§ **YOUR TASK**: Please give back each entry below unaltered, leaving the pictures out.

§ **DATASET ENTRIES**:
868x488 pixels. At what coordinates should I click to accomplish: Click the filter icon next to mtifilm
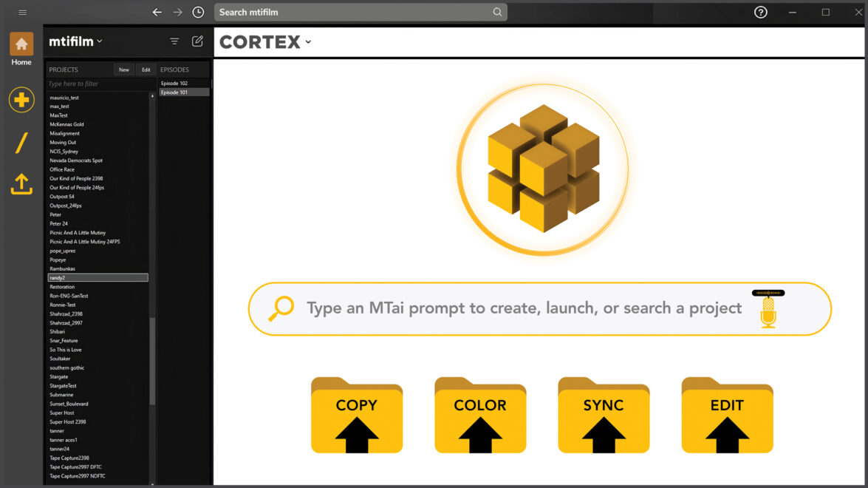click(x=174, y=41)
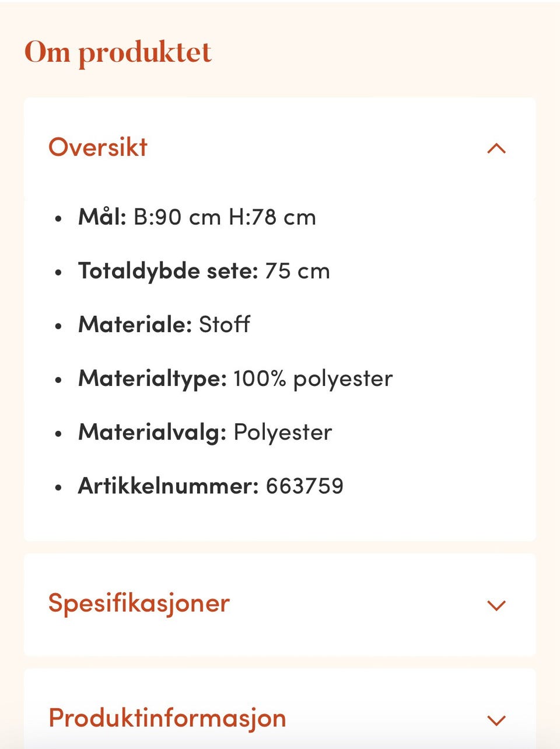Select the Totaldybde sete specification
This screenshot has height=749, width=560.
click(204, 270)
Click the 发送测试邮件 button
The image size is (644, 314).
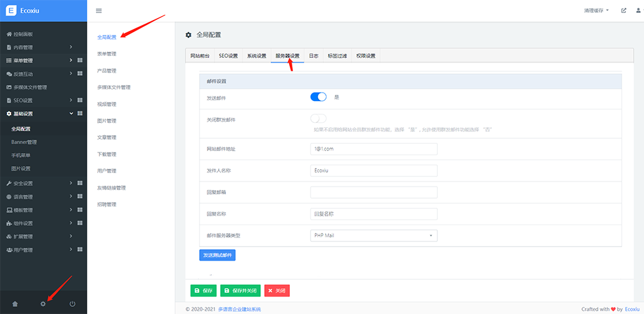pos(217,255)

§ **OUTPUT OF THE TASK**:
868x488 pixels. At what coordinates should I click to accomplish: Click the filter icon next to mtifilm
click(x=174, y=41)
Select the Totaldybde sete specification
This screenshot has height=749, width=560.
click(204, 270)
Click the 发送测试邮件 button
The image size is (644, 314).
pos(217,255)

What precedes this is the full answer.